▸ Document extract:
Alan Greenspan
Alan Greenspan, the 13th chairman of the Federal Reserve, died on June 22, 2026, at age 100. He led the Fed for nearly 19 years under four US presidents, shaping the global economy through the dot-com boom and the prelude to the 2008 financial crisis.
Alan Greenspan was the 13th chairman of the United States Federal Reserve and one of the most consequential economic figures of the late 20th century. He died on June 22, 2026, at the age of 100, from complications of Parkinson’s disease. His wife, NBC News journalist Andrea Mitchell, announced his passing.
Born on March 6, 1926, in Washington Heights, New York City, Greenspan came of age during the Great Depression. He briefly pursued a career in music, studying clarinet at the Juilliard School in 1943–44 and playing alongside jazz musicians including Stan Getz, before pivoting fully to economics. He earned a BA summa cum laude from NYU’s Stern School of Business in 1948 and an MA in 1950, eventually completing a PhD in economics from NYU in 1977. He co-founded the consulting firm Townsend-Greenspan & Co. in 1954, which became the platform for his decades of policy advising.

▸ Given records:
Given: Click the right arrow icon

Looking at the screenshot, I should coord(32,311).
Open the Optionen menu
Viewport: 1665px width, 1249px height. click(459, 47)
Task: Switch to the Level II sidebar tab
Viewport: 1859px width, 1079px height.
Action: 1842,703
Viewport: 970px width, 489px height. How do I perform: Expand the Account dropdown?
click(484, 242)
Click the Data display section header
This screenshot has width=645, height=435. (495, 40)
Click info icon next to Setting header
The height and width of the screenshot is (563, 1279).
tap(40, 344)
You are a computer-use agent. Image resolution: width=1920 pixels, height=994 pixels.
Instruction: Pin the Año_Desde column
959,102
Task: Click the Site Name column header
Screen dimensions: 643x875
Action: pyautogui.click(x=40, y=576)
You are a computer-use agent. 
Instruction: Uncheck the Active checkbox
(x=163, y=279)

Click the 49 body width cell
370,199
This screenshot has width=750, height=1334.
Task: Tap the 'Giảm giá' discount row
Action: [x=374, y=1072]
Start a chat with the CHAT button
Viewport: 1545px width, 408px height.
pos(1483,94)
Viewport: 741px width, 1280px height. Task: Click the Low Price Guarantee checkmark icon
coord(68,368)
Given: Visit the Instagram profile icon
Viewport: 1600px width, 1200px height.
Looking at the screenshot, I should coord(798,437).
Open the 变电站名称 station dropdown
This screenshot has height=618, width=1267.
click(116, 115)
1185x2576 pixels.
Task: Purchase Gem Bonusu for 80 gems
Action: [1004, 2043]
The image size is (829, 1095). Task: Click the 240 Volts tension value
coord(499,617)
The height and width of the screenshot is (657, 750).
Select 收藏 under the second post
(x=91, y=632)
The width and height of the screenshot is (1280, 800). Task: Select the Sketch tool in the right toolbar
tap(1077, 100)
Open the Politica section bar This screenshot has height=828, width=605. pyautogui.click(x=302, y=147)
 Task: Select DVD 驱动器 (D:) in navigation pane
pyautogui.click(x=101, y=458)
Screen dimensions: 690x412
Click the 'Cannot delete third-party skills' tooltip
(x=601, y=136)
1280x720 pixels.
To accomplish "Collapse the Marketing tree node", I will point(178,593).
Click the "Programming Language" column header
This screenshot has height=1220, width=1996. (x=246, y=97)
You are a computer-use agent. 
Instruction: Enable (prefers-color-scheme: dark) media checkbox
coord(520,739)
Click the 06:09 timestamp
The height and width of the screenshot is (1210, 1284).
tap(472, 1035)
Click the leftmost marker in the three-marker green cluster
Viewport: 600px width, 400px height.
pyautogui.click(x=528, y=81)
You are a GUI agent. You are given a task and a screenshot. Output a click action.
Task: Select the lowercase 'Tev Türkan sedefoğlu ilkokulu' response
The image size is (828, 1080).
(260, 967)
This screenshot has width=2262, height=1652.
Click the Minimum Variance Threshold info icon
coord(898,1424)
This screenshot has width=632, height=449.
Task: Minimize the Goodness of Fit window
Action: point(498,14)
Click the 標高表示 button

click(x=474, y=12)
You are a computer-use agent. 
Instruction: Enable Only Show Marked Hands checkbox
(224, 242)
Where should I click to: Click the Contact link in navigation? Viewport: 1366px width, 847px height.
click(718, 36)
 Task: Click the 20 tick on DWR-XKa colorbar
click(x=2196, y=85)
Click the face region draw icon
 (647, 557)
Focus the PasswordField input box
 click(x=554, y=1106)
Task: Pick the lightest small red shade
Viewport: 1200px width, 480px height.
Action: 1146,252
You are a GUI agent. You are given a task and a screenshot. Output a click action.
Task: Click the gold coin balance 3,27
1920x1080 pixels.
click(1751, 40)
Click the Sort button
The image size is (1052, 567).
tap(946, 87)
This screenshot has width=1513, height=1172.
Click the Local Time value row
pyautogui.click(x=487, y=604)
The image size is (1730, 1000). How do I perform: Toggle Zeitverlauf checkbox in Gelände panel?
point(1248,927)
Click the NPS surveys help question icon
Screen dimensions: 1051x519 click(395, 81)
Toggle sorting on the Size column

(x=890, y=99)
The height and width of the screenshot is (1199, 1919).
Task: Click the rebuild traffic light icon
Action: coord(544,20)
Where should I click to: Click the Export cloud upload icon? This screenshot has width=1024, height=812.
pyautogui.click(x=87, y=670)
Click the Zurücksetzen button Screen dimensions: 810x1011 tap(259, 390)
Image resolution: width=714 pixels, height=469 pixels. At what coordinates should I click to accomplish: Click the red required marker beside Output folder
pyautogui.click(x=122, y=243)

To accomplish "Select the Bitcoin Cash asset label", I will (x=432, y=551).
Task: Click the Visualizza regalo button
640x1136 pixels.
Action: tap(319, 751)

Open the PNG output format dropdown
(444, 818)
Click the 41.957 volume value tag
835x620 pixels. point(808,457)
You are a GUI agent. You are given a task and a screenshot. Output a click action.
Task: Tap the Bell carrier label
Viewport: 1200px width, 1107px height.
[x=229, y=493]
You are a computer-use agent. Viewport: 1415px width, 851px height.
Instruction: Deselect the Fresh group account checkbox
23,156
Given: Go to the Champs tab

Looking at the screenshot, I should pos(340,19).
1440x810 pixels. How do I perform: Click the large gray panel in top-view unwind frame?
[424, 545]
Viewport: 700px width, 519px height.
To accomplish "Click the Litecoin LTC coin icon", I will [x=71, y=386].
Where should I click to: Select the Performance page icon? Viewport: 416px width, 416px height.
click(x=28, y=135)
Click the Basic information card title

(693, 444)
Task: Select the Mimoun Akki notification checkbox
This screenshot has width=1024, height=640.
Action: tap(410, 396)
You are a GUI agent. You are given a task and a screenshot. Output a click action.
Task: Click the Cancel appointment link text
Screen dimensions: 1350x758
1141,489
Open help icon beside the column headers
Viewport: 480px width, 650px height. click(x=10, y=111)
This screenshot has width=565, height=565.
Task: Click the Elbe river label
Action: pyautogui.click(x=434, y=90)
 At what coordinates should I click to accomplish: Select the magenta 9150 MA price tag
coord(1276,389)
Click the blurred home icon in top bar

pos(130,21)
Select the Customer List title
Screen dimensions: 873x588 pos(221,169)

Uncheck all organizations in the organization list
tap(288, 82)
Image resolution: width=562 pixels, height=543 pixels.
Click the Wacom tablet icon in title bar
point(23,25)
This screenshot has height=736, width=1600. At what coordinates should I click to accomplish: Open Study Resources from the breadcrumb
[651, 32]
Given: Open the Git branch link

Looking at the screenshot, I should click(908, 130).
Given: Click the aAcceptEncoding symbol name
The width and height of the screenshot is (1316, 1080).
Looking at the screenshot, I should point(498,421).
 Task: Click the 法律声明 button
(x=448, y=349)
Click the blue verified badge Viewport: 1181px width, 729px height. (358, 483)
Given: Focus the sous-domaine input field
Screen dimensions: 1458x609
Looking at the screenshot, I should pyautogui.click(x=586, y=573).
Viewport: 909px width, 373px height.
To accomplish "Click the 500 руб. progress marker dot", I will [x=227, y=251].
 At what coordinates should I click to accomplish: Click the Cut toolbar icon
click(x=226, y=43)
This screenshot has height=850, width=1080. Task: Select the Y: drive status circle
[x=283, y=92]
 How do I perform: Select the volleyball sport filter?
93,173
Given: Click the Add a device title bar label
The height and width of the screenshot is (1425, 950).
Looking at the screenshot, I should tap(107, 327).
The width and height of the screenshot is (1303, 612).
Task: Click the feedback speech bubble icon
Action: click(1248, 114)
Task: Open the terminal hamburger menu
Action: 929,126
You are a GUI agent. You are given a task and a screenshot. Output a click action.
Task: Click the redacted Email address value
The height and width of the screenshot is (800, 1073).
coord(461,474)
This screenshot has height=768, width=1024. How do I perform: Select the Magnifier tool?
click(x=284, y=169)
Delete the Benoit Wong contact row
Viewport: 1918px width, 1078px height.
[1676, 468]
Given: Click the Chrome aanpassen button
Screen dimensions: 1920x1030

▸ Work instructions:
**1)** In what year did Greenspan co-found Townsend-Greenspan & Co., according to the text about Alan Greenspan?
**2)** Please continue the text about Alan Greenspan, picking up after its last sentence.
The items have nothing to do with the text about Alan Greenspan.

▸ Outputs in order:
**1)** 1954

**2)**
His appointment as Federal Reserve chairman by President Ronald Reagan in August 1987 came weeks before Black Monday, the largest single-day stock market crash in US history at that point, and proved to be a baptism by fire he navigated with skill that would define his early reputation. Over 18 years spanning five terms, he presided over one of the longest economic expansions in US history (1991–2001), managed the aftermath of the dot-com bust, and guided monetary policy through 9/11. A 2000 Time magazine cover dubbed him part of “the Committee to Save the World.” His legacy grew more complicated after 2008: the housing bubble and global financial crisis that erupted after his departure drew intense scrutiny of his low-rate policy and his ideological opposition to derivatives regulation. In October 2008 congressional testimony, he acknowledged a “flaw” in his worldview, a rare and striking public reckoning. He is survived by his wife, Andrea Mitchell.